Lightroom “Save Metadata to File” explained

In this page I’ll give you some details about how to keep adjustments made in Lightroom when opening the same image back in Photoshop

The RAW file image is sitting on its own, in its folder, on the hard drive. This is the image we are editing in LR and we want to send to Photoshop

When you want to edit an infrared image, coming from Lightroom passed to Photoshop for further adjustemts, check this approach that will help you not loosing anything along the way.

Just to be on the same page, you might want to check a few things first:

 

  • In Lightroom Classic, go to “Preferences”, then in the tab “External Editing” you should have something like this:

If not, these settings are recommended…

  • In Lightroom Classic, go to “Catalog Settings“. In the “Metadata” tab, these are the parameters you should see:
✅ As you can see, “Include Develop settings in metadata” box should be ticked on. 

In Lightroom, there is a concept of Database and Catalog. This is why we need to check these settings.
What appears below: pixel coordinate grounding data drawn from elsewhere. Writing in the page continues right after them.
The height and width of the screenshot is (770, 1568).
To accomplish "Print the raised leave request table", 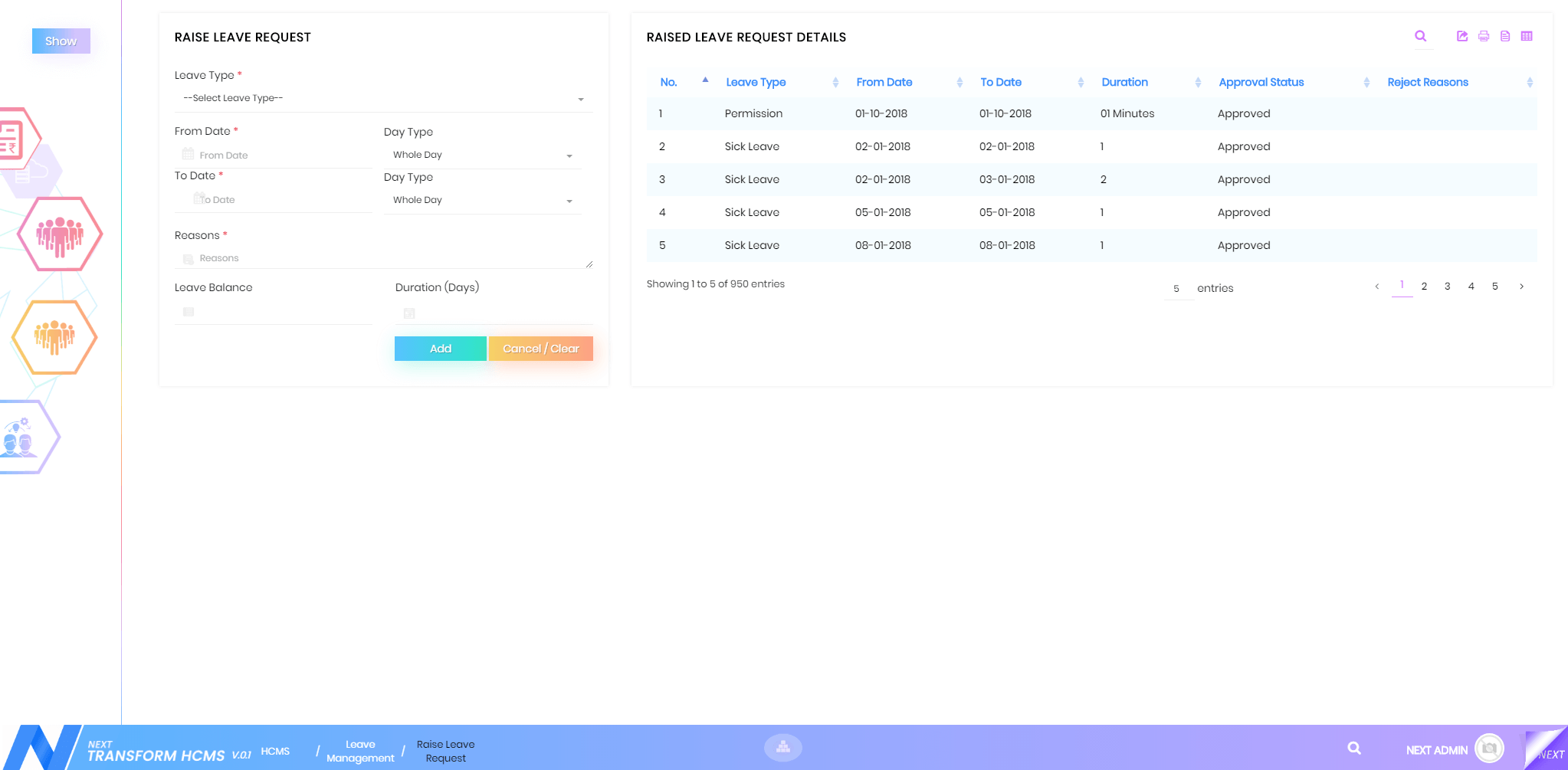I will 1484,36.
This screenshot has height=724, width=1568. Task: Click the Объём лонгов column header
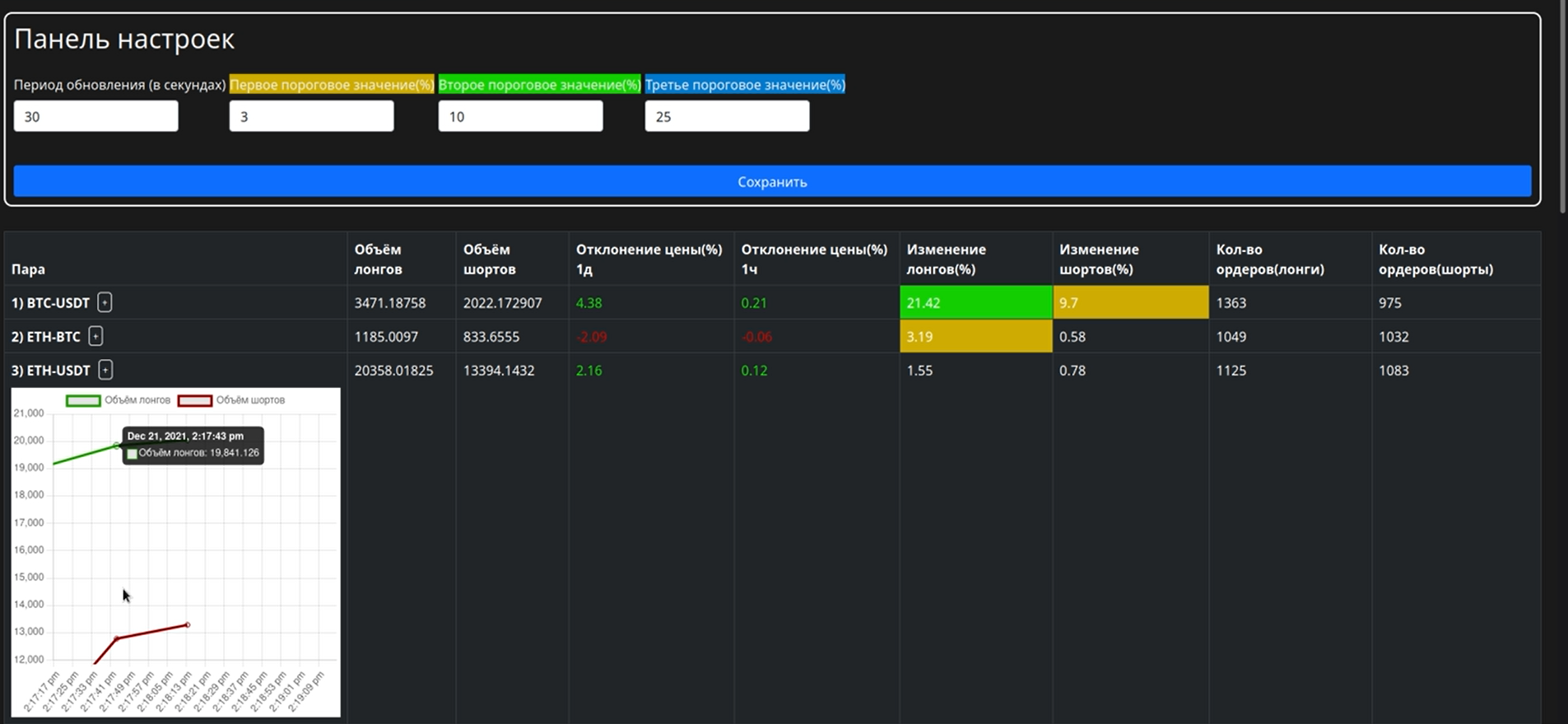pos(379,259)
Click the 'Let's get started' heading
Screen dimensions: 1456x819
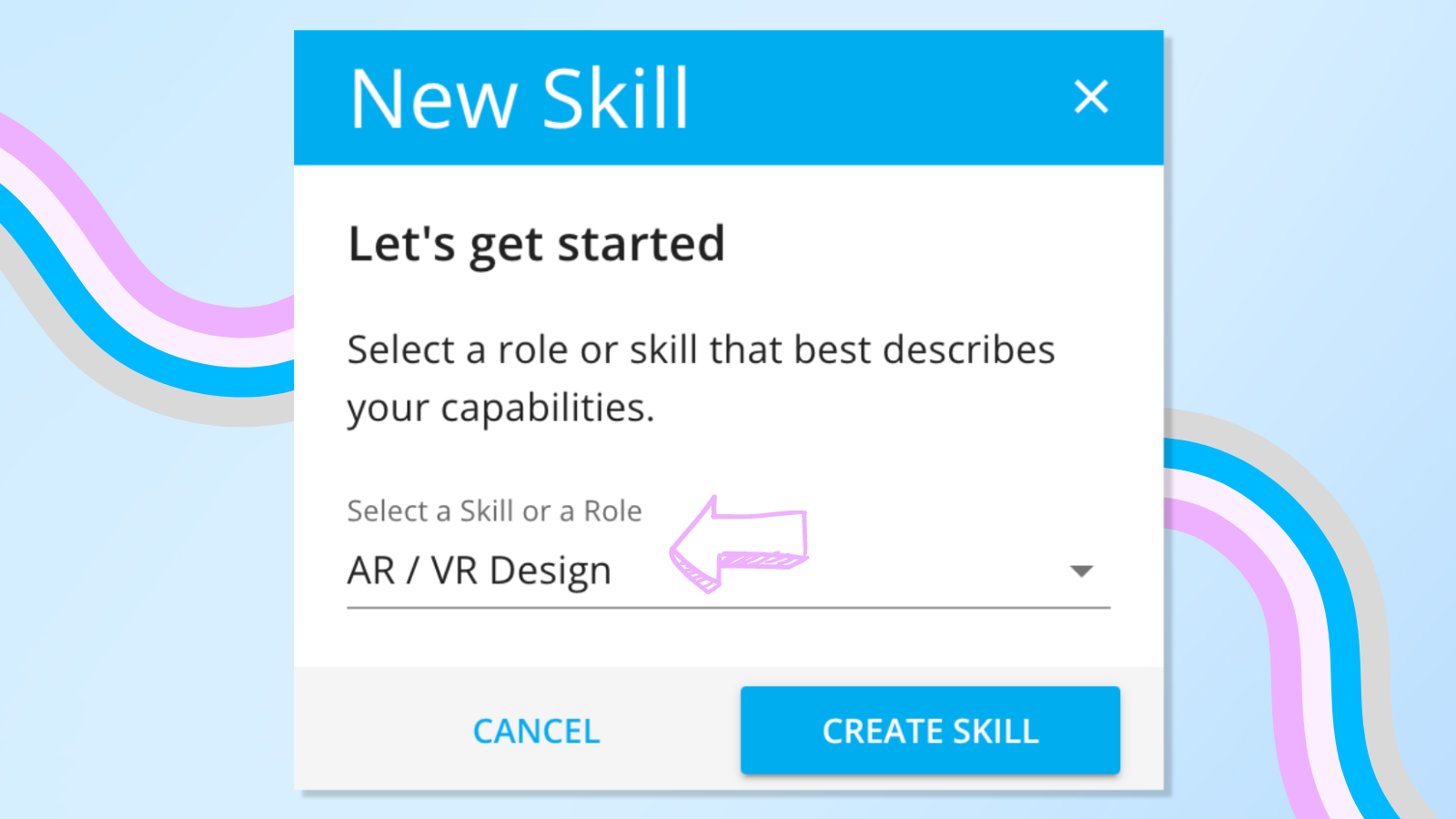tap(536, 244)

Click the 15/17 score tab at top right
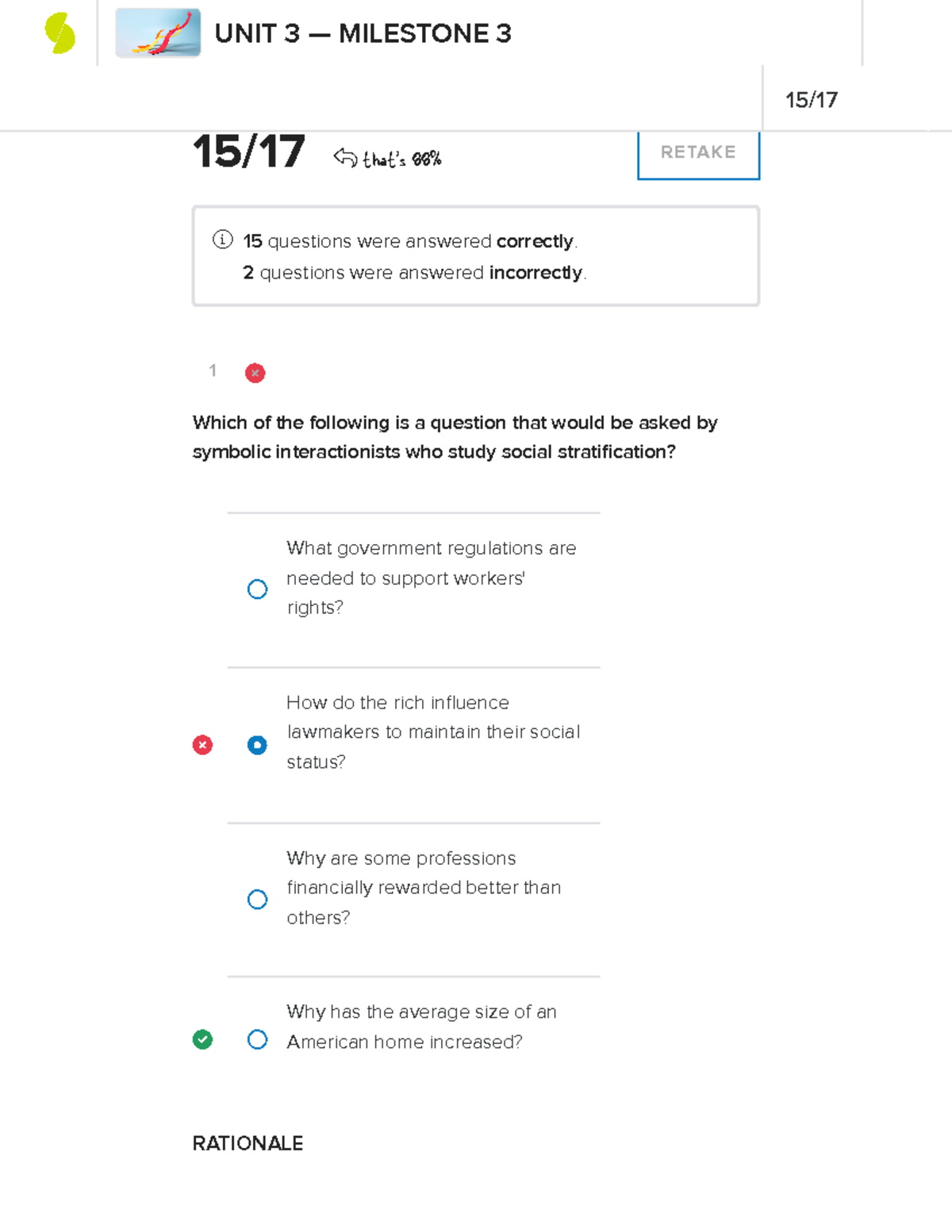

Here are the steps to send an image from LR to PS:

In the “Library” module, right click the image then…

Choose “Metadata” > “Save Metadata to File

Note: there is another way to do that:
In the “Library” module, select the image you want to edit

Click “Metadata” menu item…

Click on “Save Metadata to File

Anyways… both methods will work

Then Lightroom will ask confirmation, giving you details about what it’s going to do.

Click “Continue” to confirm. Done ✅

This will add a sidecar XMP file next to you RAW image location on your hard drive, holding all settings for the image.

When we ask Lightroom to save metadata, the XMP file is created alongside on the hard drive. This file holds LR settings.

You could aslo embed these into the file if it was a DNG file, but that’s another subject…

Bottom line: when you edit a raw file in LR, the settings are contained in it’s database-catalog. To sync an image setting to itself when you want to open it outside of LR, you need to “Save Metadata to File”

Screen shots

RAW Image in Lightroom, no infrared profile, no settings applied

RAW Image in Lightroom, CLiR infrared profile applied

The same image, opened in Photoshop, thanks to the sidecar XMP file

That should be it for now. I hope it helps!